In this case, I was intent on getting a publishable-quality piece ready for my Knitting Daily taping I was going to be doing at TNNA last week. I had used the yarns before in a different application and I thought they would readily full, or bloom.
I wanted to set them for this project in a single heddle. I also wanted to warp up the loom for two scarves, one to weave off as a finished piece and the other to leave on the loom as a work in progress.
I started with a 10 e.p.i. sett and I could tell right away that the weave looked way too loose. I decided to cut off 4” of woven fabric and wash it to see if my hunch was correct. Sure enough, it barely held together, even with vigorous washing. It’s easy enough, if a little awkward to re-thread the loom. But this was quickly done in a 12-dent reed inserted in my second slot on the Flip Loom, removing threads one at a time from the 10-dent heddle and inserting them in the 12-dent. Again, the weave just didn’t look tight enough and the float structure didn’t curve in the way I had envisioned it. Again, there was still sufficient length to cut off a piece and wash it.

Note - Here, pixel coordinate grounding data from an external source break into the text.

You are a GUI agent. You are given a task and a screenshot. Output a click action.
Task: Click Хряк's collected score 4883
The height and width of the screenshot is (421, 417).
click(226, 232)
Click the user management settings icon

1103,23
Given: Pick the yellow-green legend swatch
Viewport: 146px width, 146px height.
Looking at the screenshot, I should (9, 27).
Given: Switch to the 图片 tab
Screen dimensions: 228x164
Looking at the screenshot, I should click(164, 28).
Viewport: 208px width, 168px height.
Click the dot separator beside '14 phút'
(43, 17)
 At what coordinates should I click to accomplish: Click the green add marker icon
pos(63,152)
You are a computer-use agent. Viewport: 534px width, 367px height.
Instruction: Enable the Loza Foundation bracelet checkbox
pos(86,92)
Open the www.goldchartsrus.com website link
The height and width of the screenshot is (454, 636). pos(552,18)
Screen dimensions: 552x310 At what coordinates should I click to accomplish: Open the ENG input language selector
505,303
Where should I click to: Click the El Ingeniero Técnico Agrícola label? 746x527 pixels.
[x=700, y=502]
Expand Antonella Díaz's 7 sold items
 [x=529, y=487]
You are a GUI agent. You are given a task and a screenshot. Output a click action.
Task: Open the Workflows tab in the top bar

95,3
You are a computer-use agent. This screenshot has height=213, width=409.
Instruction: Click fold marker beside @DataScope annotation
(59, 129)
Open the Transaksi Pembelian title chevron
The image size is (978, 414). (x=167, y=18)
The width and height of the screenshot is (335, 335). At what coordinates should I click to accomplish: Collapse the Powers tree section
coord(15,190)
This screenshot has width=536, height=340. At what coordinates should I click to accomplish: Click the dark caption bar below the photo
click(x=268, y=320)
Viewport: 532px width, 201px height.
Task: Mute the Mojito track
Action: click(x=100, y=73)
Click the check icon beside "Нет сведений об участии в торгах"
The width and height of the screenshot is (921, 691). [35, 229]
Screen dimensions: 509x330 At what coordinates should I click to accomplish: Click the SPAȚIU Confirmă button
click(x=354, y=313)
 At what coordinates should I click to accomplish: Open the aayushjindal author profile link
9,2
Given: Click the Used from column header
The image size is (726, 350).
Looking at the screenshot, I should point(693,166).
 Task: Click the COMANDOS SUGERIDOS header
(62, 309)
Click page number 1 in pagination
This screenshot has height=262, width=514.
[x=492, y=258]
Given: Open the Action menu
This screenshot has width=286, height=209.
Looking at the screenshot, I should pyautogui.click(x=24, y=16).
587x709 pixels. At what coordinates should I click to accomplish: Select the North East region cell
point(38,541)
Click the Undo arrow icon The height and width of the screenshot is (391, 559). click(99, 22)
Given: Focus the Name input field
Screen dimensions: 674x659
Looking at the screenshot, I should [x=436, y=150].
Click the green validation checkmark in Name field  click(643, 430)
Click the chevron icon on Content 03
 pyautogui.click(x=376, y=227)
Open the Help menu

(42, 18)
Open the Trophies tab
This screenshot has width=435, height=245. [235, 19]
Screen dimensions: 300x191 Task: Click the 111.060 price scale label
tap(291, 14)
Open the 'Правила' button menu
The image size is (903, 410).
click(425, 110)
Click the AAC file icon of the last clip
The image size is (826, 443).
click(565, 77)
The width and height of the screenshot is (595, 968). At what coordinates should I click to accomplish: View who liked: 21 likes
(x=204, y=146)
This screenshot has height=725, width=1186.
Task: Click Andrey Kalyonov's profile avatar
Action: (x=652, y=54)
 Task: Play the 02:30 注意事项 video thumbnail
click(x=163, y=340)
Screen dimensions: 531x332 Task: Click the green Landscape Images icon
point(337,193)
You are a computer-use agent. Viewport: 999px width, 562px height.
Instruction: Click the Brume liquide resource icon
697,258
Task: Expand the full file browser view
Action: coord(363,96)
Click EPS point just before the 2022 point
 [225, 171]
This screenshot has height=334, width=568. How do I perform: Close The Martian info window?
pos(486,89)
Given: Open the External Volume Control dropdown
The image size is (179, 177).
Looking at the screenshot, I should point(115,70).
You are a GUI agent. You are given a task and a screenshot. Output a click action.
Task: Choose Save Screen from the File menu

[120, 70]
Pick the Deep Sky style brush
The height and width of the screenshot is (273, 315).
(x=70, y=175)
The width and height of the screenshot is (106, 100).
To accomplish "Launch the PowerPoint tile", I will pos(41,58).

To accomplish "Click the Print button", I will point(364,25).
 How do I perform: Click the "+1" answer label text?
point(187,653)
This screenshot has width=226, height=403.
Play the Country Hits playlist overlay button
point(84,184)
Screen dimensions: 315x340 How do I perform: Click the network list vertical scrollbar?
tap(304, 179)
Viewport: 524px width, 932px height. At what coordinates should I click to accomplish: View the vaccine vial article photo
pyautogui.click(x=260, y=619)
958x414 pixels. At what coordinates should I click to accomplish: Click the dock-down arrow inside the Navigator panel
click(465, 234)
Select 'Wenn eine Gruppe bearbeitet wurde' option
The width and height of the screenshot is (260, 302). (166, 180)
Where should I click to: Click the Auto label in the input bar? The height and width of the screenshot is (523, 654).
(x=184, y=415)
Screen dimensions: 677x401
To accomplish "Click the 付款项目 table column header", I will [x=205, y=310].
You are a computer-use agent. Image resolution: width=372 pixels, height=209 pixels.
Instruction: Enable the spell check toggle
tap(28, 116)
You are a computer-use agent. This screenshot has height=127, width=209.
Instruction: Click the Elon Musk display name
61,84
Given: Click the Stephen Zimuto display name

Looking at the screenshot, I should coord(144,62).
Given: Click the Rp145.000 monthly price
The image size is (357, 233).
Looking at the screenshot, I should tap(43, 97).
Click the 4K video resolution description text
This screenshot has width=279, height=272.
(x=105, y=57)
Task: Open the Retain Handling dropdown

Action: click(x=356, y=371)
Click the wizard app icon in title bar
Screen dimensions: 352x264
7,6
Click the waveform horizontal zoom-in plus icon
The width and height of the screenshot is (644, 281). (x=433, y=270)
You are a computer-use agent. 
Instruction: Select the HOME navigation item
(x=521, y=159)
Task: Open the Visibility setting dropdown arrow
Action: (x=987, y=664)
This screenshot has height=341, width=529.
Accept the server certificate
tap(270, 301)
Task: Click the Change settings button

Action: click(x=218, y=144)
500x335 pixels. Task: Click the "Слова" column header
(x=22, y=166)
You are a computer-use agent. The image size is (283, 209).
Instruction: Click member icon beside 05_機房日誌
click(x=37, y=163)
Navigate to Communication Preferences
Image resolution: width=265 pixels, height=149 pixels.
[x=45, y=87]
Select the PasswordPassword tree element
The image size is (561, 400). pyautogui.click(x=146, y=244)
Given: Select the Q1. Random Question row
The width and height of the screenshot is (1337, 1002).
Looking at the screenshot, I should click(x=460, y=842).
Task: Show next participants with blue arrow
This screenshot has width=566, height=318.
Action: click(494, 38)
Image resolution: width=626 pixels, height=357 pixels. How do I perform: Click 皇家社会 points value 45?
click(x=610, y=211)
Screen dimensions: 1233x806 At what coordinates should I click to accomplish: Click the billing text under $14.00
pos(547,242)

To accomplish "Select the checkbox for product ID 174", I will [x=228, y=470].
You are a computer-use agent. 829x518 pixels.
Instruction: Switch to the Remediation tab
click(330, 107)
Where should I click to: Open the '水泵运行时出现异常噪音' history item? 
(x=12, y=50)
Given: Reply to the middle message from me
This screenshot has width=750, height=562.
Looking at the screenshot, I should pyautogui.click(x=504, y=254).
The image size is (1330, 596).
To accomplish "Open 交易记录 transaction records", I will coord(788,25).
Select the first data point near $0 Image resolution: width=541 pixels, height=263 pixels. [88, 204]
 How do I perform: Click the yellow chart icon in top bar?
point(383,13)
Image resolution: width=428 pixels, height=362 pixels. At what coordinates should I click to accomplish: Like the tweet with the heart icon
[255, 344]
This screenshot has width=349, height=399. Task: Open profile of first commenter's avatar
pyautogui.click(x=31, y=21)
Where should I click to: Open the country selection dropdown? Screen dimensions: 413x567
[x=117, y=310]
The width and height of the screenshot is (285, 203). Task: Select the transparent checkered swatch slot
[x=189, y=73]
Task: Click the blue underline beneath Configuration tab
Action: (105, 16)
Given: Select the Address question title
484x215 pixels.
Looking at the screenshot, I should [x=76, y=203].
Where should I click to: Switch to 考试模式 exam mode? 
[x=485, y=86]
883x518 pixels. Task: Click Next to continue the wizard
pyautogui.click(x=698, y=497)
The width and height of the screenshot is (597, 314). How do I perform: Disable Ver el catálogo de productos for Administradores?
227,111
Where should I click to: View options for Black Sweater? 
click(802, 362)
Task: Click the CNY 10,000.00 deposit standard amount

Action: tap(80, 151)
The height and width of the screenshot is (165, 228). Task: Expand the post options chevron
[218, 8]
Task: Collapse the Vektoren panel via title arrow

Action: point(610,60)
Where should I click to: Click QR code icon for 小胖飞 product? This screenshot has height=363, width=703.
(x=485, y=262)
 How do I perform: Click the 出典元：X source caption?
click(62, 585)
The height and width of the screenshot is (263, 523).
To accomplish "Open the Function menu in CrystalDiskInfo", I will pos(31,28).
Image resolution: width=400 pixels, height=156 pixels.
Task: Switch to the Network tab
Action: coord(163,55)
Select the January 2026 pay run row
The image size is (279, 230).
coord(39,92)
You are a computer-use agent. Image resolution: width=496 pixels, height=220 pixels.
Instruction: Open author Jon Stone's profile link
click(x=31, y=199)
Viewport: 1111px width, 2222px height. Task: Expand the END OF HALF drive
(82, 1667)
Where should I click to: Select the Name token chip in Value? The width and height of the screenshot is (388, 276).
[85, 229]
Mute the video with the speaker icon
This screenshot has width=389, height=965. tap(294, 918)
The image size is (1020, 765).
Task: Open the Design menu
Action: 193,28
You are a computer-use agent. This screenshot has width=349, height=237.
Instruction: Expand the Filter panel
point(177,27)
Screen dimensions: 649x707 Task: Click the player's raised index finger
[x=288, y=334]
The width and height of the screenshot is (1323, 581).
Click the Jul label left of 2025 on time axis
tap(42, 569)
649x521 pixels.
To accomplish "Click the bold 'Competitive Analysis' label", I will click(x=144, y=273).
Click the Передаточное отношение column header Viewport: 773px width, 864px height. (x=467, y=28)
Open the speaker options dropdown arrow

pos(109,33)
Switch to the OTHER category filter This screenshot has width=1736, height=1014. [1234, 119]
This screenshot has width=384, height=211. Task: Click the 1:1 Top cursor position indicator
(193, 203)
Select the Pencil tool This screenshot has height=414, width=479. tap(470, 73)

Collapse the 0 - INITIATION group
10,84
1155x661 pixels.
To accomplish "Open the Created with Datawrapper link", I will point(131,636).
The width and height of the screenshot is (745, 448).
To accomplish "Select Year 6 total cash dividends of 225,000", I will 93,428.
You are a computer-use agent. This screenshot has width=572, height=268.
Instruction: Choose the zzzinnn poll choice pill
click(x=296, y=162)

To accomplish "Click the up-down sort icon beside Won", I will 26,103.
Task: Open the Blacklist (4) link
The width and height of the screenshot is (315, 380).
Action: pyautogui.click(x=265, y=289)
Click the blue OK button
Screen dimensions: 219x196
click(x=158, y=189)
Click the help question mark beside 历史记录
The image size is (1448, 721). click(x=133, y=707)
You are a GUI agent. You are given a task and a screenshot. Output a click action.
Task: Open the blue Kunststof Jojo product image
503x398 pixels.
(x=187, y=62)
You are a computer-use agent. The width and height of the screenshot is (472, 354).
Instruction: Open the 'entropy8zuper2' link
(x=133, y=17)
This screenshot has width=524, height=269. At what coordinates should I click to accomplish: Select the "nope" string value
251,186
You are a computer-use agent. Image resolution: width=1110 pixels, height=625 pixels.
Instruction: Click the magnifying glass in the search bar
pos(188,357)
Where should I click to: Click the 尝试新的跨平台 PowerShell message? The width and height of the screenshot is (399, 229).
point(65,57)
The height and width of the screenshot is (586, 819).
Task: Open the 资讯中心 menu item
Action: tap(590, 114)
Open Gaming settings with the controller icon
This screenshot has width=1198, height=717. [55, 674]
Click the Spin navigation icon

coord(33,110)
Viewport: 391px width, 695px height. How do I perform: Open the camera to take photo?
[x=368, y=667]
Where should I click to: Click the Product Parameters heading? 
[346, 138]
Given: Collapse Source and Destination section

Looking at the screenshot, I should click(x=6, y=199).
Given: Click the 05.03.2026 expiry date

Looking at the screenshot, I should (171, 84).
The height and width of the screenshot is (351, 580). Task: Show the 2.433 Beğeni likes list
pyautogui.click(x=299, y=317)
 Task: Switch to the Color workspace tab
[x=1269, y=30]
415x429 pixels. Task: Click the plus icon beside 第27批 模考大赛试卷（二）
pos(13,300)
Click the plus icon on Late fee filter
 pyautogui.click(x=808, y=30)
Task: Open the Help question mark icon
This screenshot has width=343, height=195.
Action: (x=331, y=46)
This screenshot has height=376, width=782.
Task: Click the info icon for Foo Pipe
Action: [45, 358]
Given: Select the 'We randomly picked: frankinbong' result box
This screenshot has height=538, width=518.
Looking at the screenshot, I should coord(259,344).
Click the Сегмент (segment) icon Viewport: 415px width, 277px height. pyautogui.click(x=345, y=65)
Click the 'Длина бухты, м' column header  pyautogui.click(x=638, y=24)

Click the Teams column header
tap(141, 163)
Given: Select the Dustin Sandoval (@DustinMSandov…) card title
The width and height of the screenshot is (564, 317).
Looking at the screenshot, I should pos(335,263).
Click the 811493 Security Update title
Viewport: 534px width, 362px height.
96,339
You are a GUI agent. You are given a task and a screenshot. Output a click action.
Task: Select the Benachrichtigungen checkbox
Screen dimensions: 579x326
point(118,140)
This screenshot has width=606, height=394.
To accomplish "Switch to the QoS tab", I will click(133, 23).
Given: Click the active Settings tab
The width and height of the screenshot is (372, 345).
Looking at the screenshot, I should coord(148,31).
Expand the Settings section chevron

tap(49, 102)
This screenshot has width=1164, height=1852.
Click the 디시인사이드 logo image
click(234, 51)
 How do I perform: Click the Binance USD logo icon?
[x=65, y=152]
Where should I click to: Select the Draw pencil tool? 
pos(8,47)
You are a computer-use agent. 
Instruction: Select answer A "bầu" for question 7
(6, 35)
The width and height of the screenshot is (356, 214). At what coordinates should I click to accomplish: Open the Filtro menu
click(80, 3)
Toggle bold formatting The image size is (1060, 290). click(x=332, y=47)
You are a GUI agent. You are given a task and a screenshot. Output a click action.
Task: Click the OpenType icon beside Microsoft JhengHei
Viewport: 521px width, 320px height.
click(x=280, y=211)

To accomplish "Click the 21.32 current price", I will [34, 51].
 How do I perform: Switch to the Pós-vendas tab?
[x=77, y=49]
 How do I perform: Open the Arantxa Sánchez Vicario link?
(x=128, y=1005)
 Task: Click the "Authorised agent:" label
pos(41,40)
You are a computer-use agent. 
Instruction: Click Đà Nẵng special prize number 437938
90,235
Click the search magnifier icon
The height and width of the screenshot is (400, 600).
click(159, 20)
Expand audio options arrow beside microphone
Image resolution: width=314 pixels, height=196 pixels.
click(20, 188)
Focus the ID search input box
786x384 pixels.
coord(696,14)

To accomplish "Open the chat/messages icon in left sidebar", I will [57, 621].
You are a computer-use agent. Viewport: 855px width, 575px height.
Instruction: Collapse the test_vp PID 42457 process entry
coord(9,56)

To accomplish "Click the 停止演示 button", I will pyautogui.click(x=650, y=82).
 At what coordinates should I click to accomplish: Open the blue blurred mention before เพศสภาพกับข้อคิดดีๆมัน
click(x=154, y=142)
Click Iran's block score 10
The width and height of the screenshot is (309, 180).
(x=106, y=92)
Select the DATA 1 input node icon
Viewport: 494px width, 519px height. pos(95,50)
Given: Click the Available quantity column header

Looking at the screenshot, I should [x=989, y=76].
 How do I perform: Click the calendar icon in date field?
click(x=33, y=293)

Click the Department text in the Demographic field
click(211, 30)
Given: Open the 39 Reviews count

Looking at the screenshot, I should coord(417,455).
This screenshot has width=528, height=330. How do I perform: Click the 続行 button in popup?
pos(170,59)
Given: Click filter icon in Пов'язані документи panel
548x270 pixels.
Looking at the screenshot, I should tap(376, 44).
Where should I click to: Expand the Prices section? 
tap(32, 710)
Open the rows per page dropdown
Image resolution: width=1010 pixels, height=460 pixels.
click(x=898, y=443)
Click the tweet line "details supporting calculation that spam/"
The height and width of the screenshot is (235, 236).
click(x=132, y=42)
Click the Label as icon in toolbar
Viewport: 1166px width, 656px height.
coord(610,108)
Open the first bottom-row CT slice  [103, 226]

(By the way, all of the above was being done for me by our returning intern, Angela Johnson—who gained quite a bit experience with rigid heddle reed threading.) We washed this sample a little too vigorously and ended up with a matted mess—at least I learned that this yarn could not only bloom more fully than I thought it would on my first sample but that it could also be taken to the extreme of felting. This sample told me I did need to thread the yarn in two 8-dent heddles. Now, my weaving was too narrow—and we had to add additional yarn to the edges to bring it back into scarf-width range.
In a way you could say, all the iterations were sampling, and I did end up with a piece that I’m pleased as punch about, but I did loose the second scarf I had planned to leave on the loom. Instead my demonstration scarf barely fit beam to beam.
I show you my tests as well as the finished piece. Look for the finished scarf with instructions this summer as a free project on Knitting Daily TV, probably in July, when my taping about using a pick-up stick appears. Also on this program we mention my new book “The Weavers Idea Book: Creative Cloth from the Rigid Heddle Loom” (Interweave Press), to be released some time late summer or early fall.